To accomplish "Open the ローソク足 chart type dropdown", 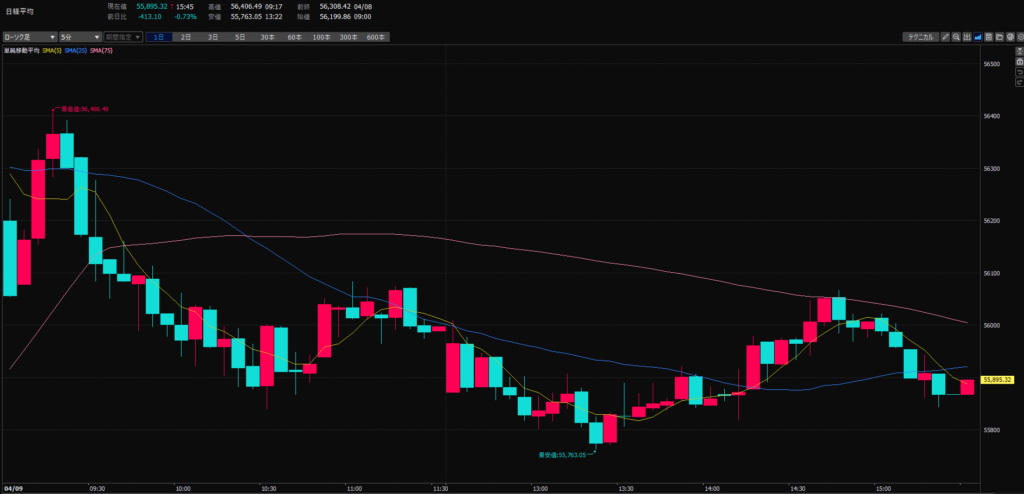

...

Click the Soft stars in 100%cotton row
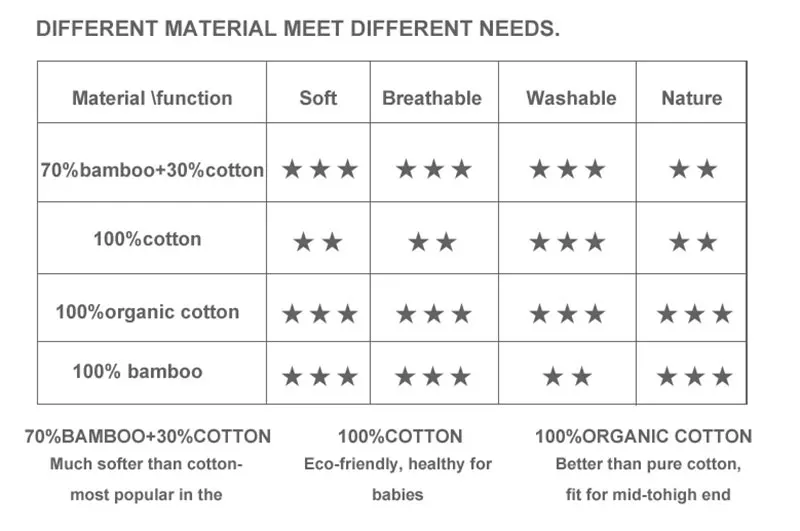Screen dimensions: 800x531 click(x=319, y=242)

...

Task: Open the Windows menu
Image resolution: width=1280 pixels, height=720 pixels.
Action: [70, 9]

What you have to do: Reproduce the lines verbatim, from the line containing "Task: Open the Windows menu" through the line containing "Action: [70, 9]".

Task output:
Task: Open the Windows menu
Image resolution: width=1280 pixels, height=720 pixels.
Action: [70, 9]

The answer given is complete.